Boston Philharmonic Youth Orchestra 2019 Tour – São Paulo
Our thirty-six hours (or thereabout) in Rio de Janeiro were on and gone in the blink of an eye. After a short night (dinner early Tuesday morning and an 8:15 bus departure for the airport), we were off to our next stop, São Paulo.
One of the pleasures of going on a tour like this one is getting to know – even just a little bit – the players who comprise the BPYO. They’re a diverse lot in just about every way and their interests and experiences are correspondingly wide-ranging.
During a breakfast in Salvador, for instance, I sat at table with Dan Pooley, one of the orchestra’s percussionists, who compared his experiences in the BPYO with spending summers playing across the United States in drum corps competitions (they too have, it seems, some complementary virtues). He also (most impressively) explained the comprehensive rules of soccer in under one minute.
That same breakfast, Maria D’Ambrosio, one of the ensemble’s horn players, related her experiences playing in a video game orchestra in Boston. As she pointed out, the difference between that scene and the classical circuit is a bit stark: the audience for the former treats the experience as something of an event, dressing up, cheering the music from their favorite games, and otherwise behaving in a mood that’s rather more festive than not.
Another morning, she filled me in on some of the most interesting sights she has taken in on previous BPYO tours (which included an Argentine cemetery filled with cottage-sized crypts and a concert hall enclosed in a raised, steel bubble).
Then there’s Nathan Muz, one of the orchestra’s first bassoonists, as well as its excellent contrabassoonist, who’s also traveled widely with the BPYO and is attending Emory University in the fall to study urban planning.
During the plane ride to São Paulo, I sat next to Tristen Broadfoot, a 19-year-old clarinetist, and chatted with him about his impressions of Rio. There, like many of us, he was impressed with the city’s natural beauty. Like a few members of the orchestra, too, he spent part of Monday afternoon visiting one of Rio’s small beaches and also learned how to samba from some locals.
Highlights? “I thought the food was great and more accessible than in Salvador. Also, the hall was gorgeous.”
Any disappointments? “We didn’t get to see Jesus [the Cristo Redentor statue].”
Just one more reason to go back, I suppose.
The flight to São Paulo was short and sweet, the ride to the hotel not too long, and the food in the place quite good. Then we had a quiet afternoon in order to rest up for the night’s concert (a late one – it started at 9 p.m.) in the Sala São Paulo.
Concert mistress Mitsuru Yonezaki polishing a passage in the rehearsal.
The hall is one of the world’s great concert venues. It’s located in, of all places, a train station: the Estação Júlio Prestes. At this point, though, only part of the complex still serves that original purpose. The section the Sala occupies (which is called the Complexo Culturo Júlio Prestes) was renovated in the 1990s and is now home to the São Paulo Symphony Orchestra.

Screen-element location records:
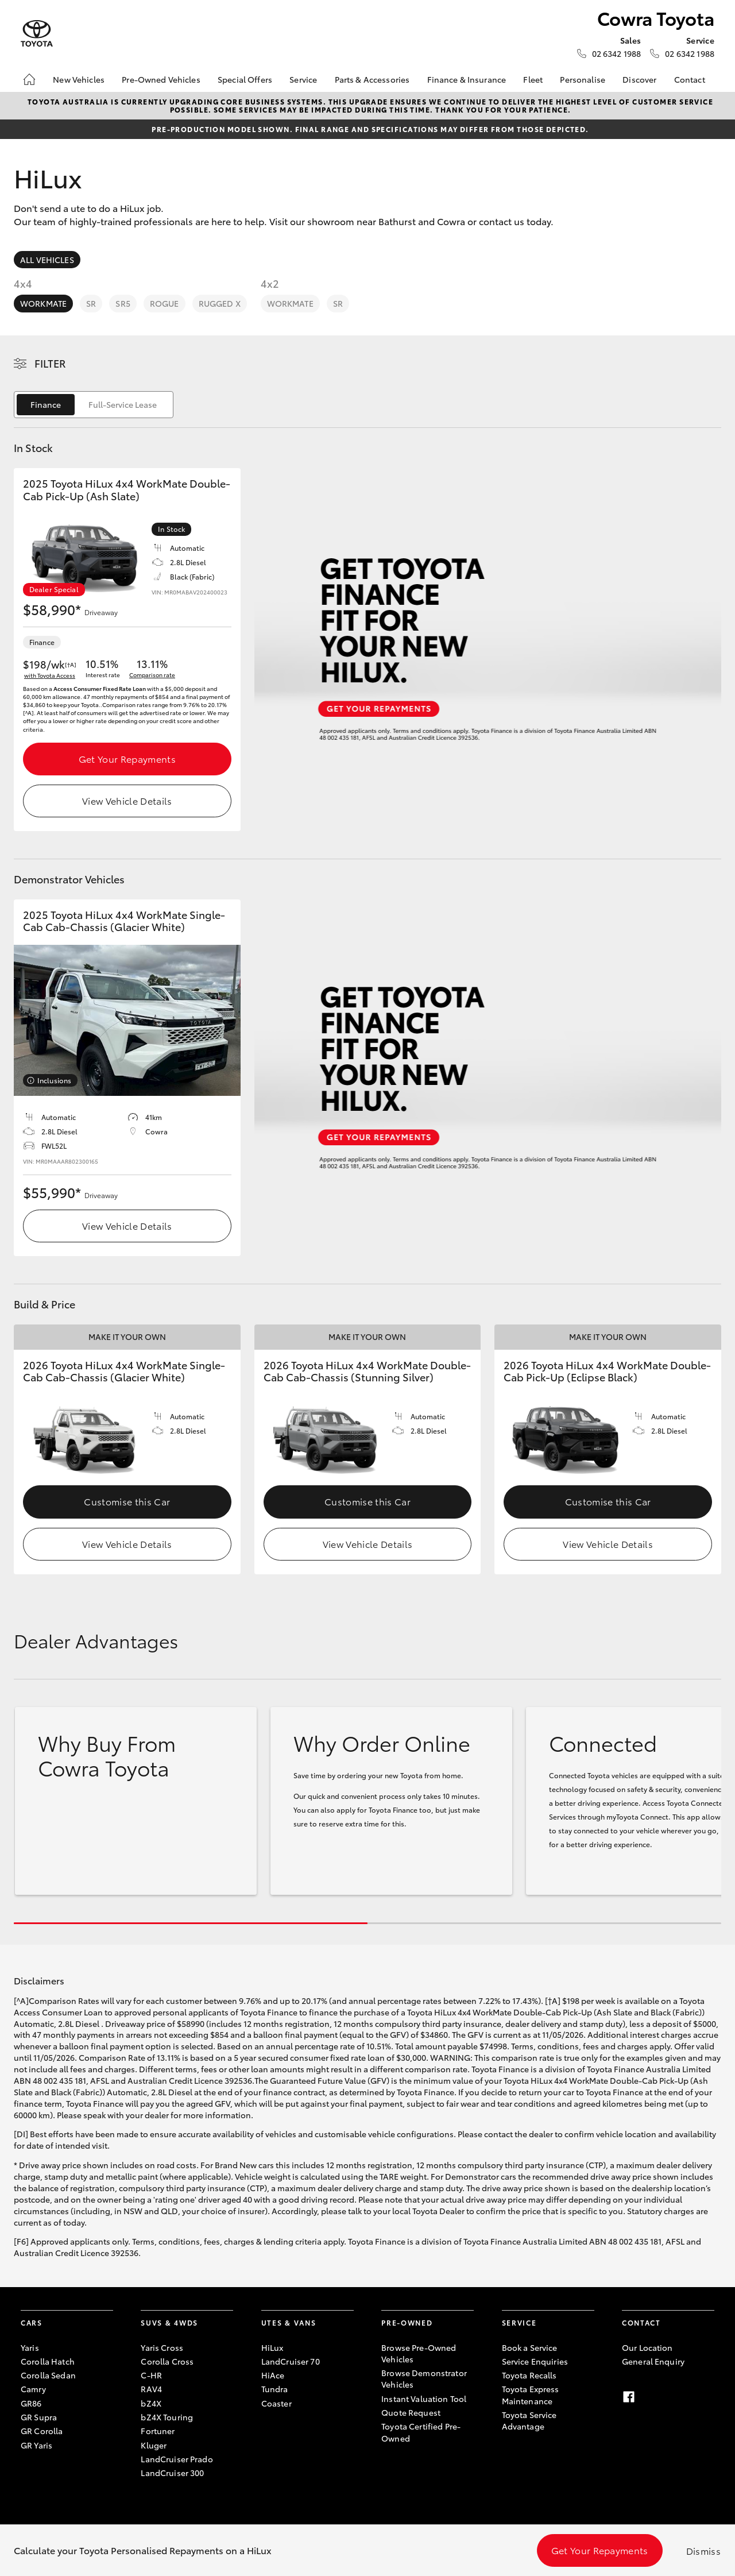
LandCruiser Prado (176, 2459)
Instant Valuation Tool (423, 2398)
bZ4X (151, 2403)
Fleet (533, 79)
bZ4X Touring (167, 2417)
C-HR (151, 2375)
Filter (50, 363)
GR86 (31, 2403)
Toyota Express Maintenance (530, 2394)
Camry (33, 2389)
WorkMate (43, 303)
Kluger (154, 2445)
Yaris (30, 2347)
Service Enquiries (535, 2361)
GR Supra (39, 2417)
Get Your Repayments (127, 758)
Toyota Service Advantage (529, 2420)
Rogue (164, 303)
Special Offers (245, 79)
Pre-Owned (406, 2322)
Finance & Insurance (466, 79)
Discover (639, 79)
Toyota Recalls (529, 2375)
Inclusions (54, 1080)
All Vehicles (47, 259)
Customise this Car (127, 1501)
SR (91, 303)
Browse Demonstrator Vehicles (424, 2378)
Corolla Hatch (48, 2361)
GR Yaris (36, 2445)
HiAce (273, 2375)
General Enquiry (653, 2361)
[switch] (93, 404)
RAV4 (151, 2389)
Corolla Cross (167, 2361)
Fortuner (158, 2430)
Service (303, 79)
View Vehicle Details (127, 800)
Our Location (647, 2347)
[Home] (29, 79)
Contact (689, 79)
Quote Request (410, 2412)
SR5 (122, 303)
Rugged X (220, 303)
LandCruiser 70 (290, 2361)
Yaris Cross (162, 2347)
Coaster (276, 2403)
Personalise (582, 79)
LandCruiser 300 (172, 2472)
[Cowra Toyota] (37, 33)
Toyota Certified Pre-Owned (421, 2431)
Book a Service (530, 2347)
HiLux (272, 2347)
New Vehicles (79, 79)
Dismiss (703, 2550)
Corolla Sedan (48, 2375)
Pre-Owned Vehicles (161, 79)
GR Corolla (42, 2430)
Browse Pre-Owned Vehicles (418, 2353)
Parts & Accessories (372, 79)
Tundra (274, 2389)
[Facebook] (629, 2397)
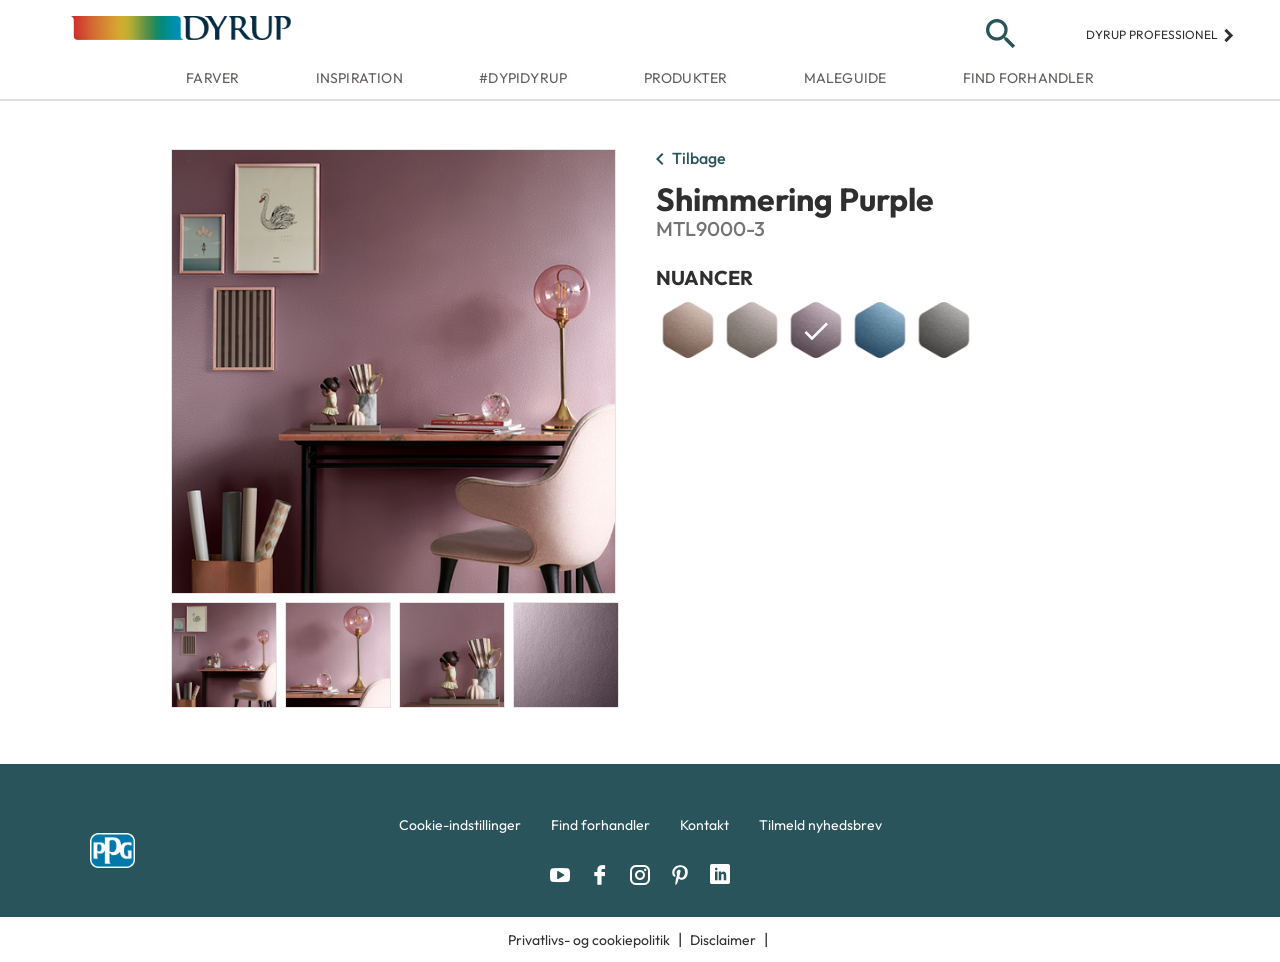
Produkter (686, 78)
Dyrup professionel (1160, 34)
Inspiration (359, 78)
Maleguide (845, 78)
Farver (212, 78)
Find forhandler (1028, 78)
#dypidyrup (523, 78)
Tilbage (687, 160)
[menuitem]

---

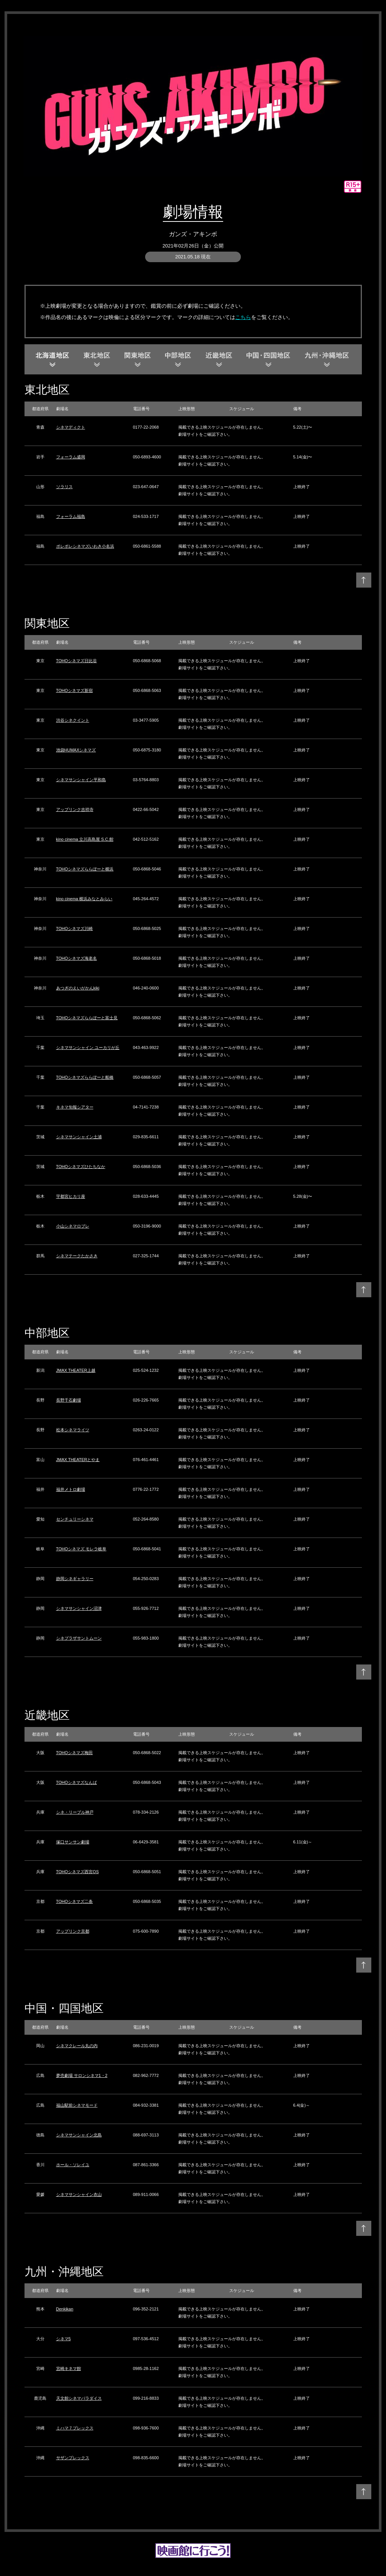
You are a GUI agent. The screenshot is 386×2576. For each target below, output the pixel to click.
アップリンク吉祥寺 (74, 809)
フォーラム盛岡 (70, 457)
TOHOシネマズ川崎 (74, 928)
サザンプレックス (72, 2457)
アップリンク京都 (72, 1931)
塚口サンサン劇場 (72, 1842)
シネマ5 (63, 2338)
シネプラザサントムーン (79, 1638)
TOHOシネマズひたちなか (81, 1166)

WHAT THE TASK REQUIRES
Please repeat, word for word, the passage of the São Paulo tour post from "Then there’s Nathan" up to and including "study urban planning.". These records are not needed for anything here.

WORKED SOLUTION
Then there’s Nathan Muz, one of the orchestra’s first bassoonists, as well as its excellent contrabassoonist, who’s also traveled widely with the BPYO and is attending Emory University in the fall to study urban planning.